Flash forward to Pentecost when the disciples were “all together in one place.” In other words, not out “proclaiming repentance and forgiveness of sins… to all nations” as Jesus had instructed them to do before his ascension. But despite this oversight, conveniently, they just happened to be “all together in one place” in a place that had “devout Jews from every nation under heaven” and with “a sound like the rush of a violent wind” the Spirit came over them, and they “began to speak in other languages, as the Spirit gave them ability.” And this crowd of people from every language and culture, heard the word the disciples were proclaiming each in their own native language. That, I think, is hugely important to understanding the Pentecost story. The crowds did not hear the disciples speaking the same language, they heard them speaking in different languages, in their own language. The Spirit did not bring everyone together under one universal tongue, the Spirit made the disciples adaptable, able to reach others and communicate with them not in the way the disciples knew best, but in the way that those being reach out to could best understand.

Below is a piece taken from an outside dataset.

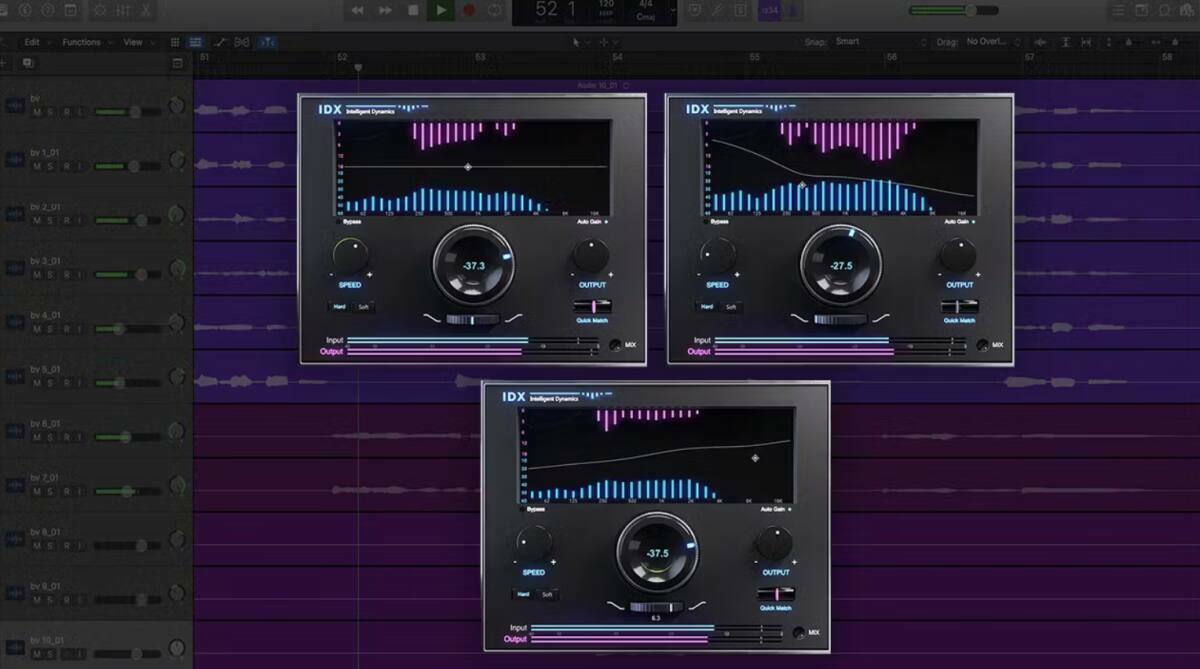Open the 4/4 time signature display menu
The image size is (1200, 669).
pyautogui.click(x=646, y=11)
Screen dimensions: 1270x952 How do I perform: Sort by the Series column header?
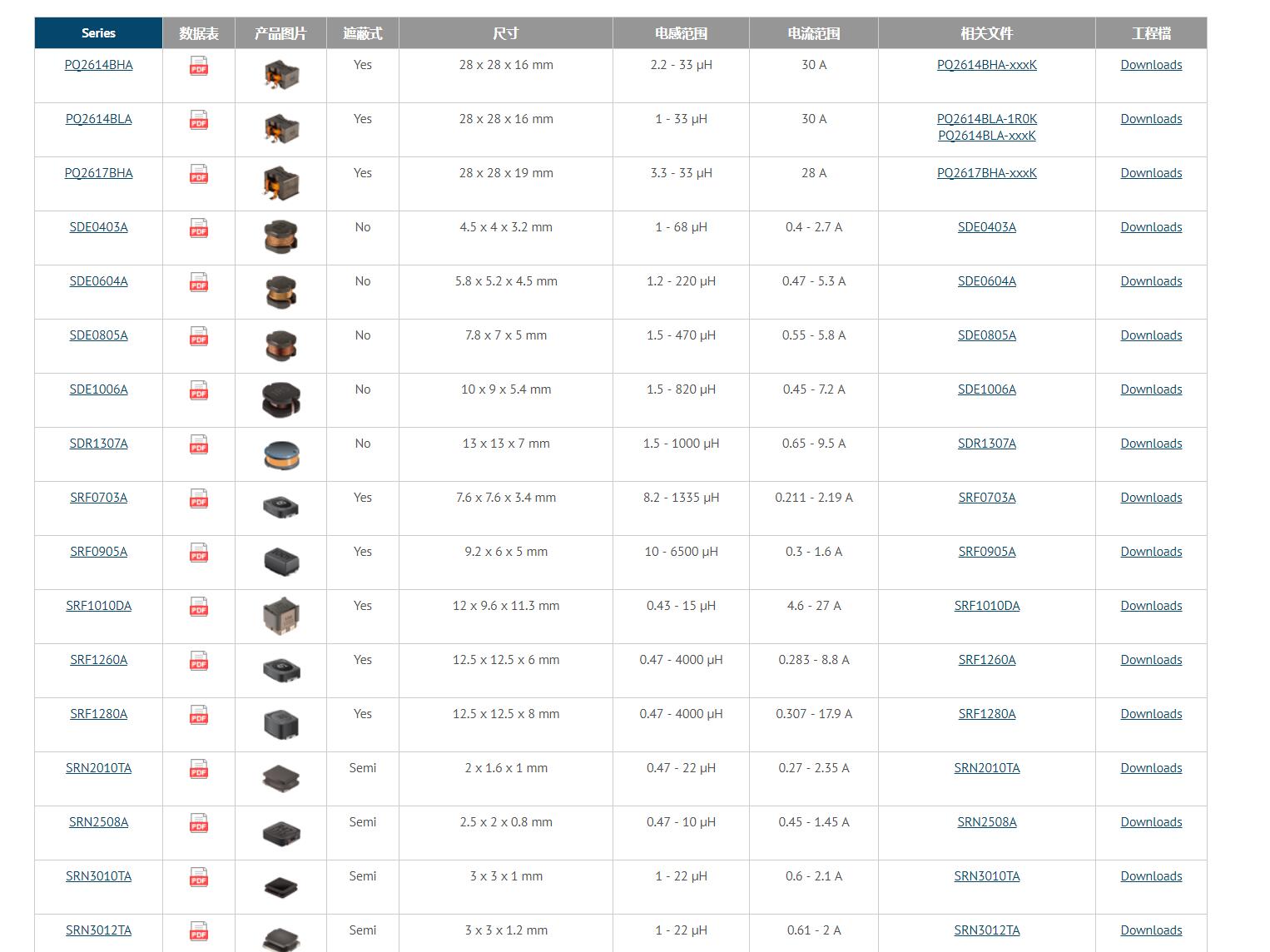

And, and this should probably not surprise anyone but, this speaking in a bunch of different languages thing made some people uncomfortable. It’s much more comfortable, easier, if everyone sounds like us, speaks like us, thinks like us. But that’s not what the Spirit did, the Spirit made the disciples able to communicate differently to a bunch of different people. Because yes, in uniformity there’s less confusion, less opportunity for misinterpretation and misunderstanding. But there’s also less space to be challenged, be changed, to grow and learn from others. There is less young men seeing visions and old men dreaming dreams, less sons and daughters prophesying, less Spirit poured out on all flesh.
And that friends, is I think both the gift and the challenge of Pentecost. God created each of us different because the world needs us to be different. The world needs us to speak in many languages, to transcend many cultures, to communicate in many ways. And let’s be clear, I’m not just talking about languages here, though certainly language is a part. But also life experiences, socio-economic backgrounds, orientations and opportunities. I try to be pretty open and adaptable, but at the end of the day, I’m a straight, middle-class white clergyperson in my mid-thirties. As hard as I might try to be different, I speak a very particular language and there will be people who won’t be able to hear me. But they may be able to hear you. Who you are, what you know, what you bring to the table, your visions, your dreams, your prophesies of a different future, the world needs you, God needs you, to be that, to share that.
So that’s the good news. The challenge is, God doesn’t need you to build a tower to heaven, God needs you out in the world. The whole we could even build a tower to heaven theory breaks down pretty quickly anyway. And the entirety of our theology as Lutherans can be summed up in the promise that we can never make ourselves great enough to get to God, nor do we need to because in the person of Jesus, God came down to be with us. So we don’t need to reach God, but you know who we do need to reach? Each other.
That, my friends, is the message of Pentecost. The Spirit is upon you, you are loved by God. So go and love others. Amen.